米国の高配当ETFといえば、VYM・HDV・SPYDの3つが代表格です。利回りや構成銘柄の特徴が異なり、目的によって相性が変わります。
3つのETFの基本スペック
各ETFの基本的な特徴を比較します(数値は公開情報を基にした目安)。
| 項目 | VYM | HDV | SPYD |
|---|---|---|---|
| 銘柄数 | 約400〜500 | 約75 | 約80 |
| 経費率 | 0.06% | 0.08% | 0.07% |
| 利回り目安 | 年3%前後 | 年3〜4% | 年4〜5% |
| 設計思想 | 大型分散 | 財務健全+高配当 | 高配当上位80銘柄 |
| ボラティリティ | 中 | 低め | 高め |
3商品とも信託報酬は0.1%以下と低水準で、長期保有に向いた構造です。
それぞれの設計の違い
各ETFの特徴を、もう少し詳しく見ていきます。
- VYM:銘柄数が多く、分散重視。

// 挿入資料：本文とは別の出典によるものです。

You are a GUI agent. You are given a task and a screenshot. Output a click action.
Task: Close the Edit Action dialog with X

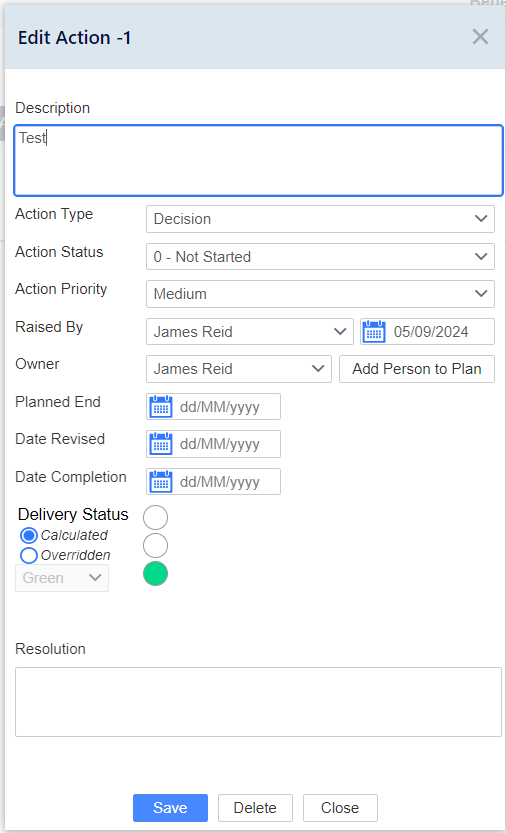coord(480,37)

大型株主体で安定感がある
- HDV:財務健全性とキャッシュフロー安定性で銘柄を絞り込む傾向
- SPYD:S&P500のうち利回り上位80銘柄を機械的に選定。リバランス時に銘柄が大きく変わる
「分散重視ならVYM」「ディフェンシブ寄りならHDV」「高利回り重視ならSPYD」と整理できます。
セクター構成の傾向
セクター比率も、3つの性格を表します。
| ETF | 上位セクターの傾向 |
|---|---|
| VYM | 金融・生活必需品・ヘルスケアなど幅広い |
| HDV | エネルギー・ヘルスケア・生活必需品が中心 |
| SPYD | 不動産・金融・公益事業の比率が高い |
景気敏感業種か、ディフェンシブ業種かによって、相場局面ごとの値動きも変わります。
過去のリーマンショック・コロナショック時の傾向
過去の暴落局面で各ETFは大きく下落しました。傾向としては以下が知られています(あくまで過去の傾向で、将来を保証しません)。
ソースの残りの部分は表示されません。